- [What is being asked]: Please reproduce word for word the part of the entries below that starts with the line containing "pixels, height=521 pixels." and continues through the final line of the entries, both ends included.

┌──

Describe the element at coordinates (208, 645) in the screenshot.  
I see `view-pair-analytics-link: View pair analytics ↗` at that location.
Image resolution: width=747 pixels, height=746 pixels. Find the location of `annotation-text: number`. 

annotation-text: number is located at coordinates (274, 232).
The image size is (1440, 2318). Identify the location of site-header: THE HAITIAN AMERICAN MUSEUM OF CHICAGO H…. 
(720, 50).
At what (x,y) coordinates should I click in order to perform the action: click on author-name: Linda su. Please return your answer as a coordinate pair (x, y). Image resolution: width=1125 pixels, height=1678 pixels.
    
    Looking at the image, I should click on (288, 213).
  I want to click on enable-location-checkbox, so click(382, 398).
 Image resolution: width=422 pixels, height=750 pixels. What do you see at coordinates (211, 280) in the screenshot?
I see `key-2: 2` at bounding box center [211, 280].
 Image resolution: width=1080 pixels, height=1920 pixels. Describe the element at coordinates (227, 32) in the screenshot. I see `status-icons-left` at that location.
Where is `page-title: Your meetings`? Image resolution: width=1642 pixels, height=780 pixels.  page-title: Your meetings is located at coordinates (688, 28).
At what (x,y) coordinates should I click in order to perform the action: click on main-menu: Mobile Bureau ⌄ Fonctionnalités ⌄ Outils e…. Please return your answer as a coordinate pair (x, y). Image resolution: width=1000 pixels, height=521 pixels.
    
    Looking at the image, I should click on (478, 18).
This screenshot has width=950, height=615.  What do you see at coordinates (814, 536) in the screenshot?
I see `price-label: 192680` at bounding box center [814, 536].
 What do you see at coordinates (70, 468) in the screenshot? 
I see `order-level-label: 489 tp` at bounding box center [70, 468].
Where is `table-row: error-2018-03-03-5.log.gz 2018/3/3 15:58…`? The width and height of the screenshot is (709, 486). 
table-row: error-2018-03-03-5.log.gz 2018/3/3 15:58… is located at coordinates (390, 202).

└──

- [Solution for this problem]:
At what (x,y) coordinates should I click in order to perform the action: click on main-menu: Mobile Bureau ⌄ Fonctionnalités ⌄ Outils e…. Please return your answer as a coordinate pair (x, y). Image resolution: width=1000 pixels, height=521 pixels.
    
    Looking at the image, I should click on (478, 18).
This screenshot has width=950, height=615.  What do you see at coordinates (814, 536) in the screenshot?
I see `price-label: 192680` at bounding box center [814, 536].
 What do you see at coordinates (70, 468) in the screenshot? 
I see `order-level-label: 489 tp` at bounding box center [70, 468].
Where is `table-row: error-2018-03-03-5.log.gz 2018/3/3 15:58…`? The width and height of the screenshot is (709, 486). 
table-row: error-2018-03-03-5.log.gz 2018/3/3 15:58… is located at coordinates (390, 202).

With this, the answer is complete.